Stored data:
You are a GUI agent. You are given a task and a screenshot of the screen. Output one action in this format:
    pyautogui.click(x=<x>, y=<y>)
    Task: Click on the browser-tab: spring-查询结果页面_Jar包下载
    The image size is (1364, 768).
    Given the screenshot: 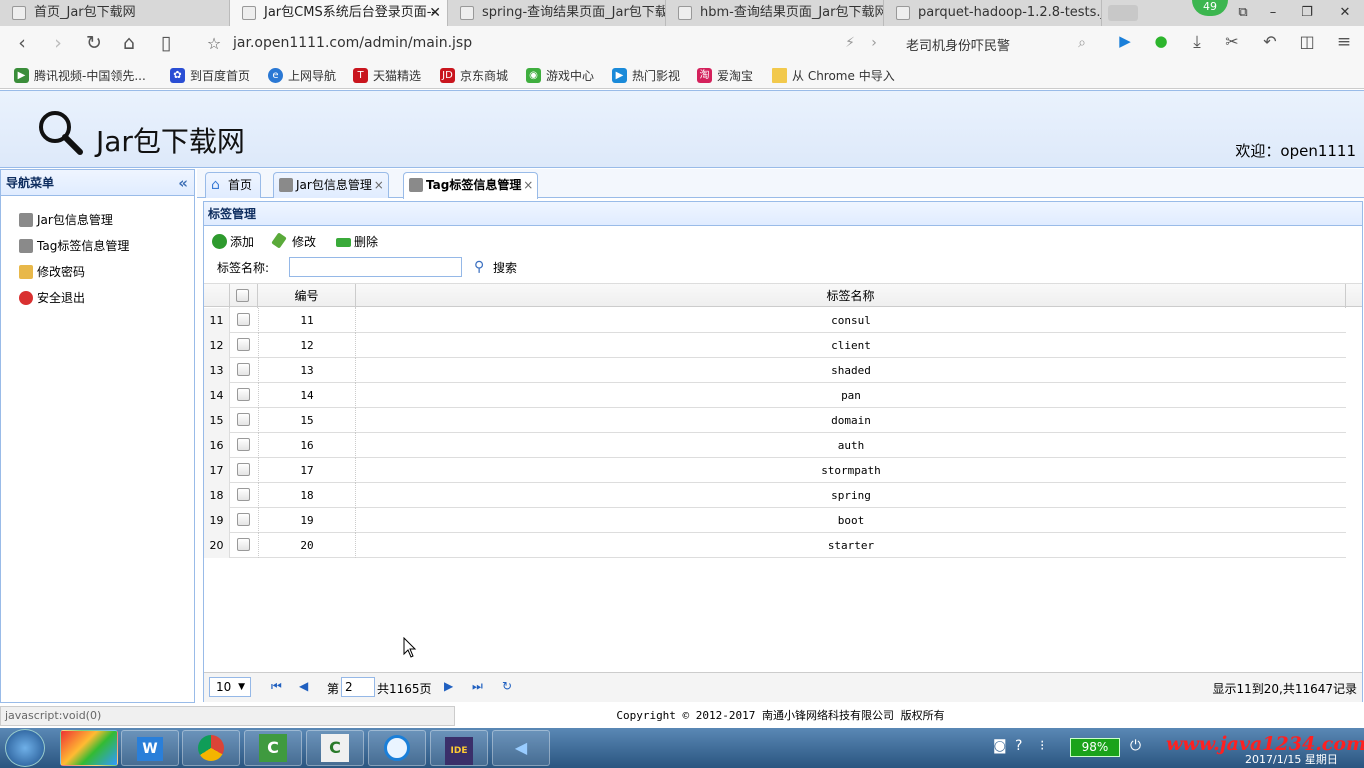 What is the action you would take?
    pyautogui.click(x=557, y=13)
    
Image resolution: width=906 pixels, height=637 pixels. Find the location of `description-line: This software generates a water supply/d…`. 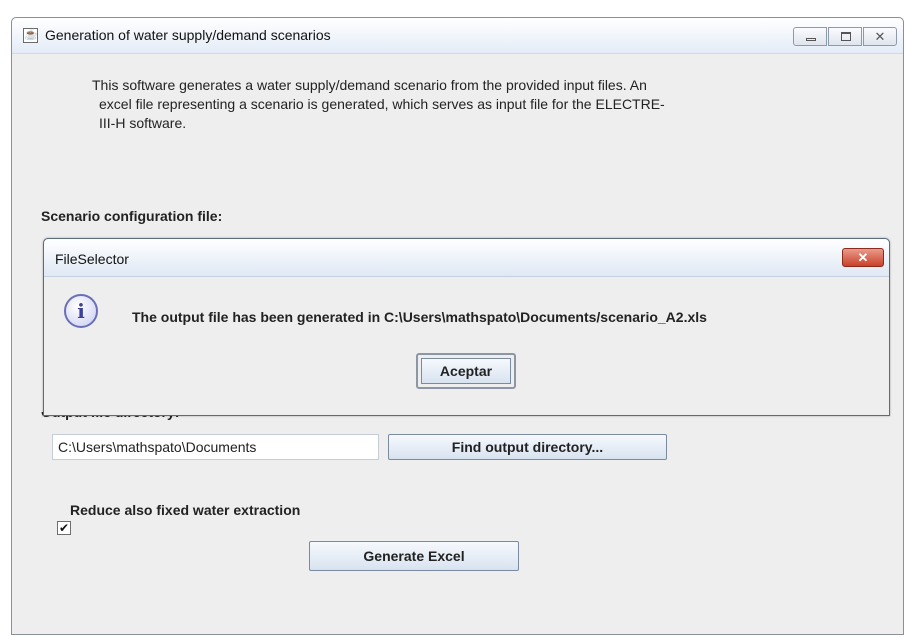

**TO-DO ITEM:** Could you pull out the material from its first line through the line containing "The image size is (1364, 768).", copying each line without any change?

**WRITTEN REPLY:**
You are a GUI agent. You are given a task and a screenshot of the screen. Output one action in this format:
    pyautogui.click(x=<x>, y=<y>)
    Task: Click on the browser-tab: spring-查询结果页面_Jar包下载
    The image size is (1364, 768).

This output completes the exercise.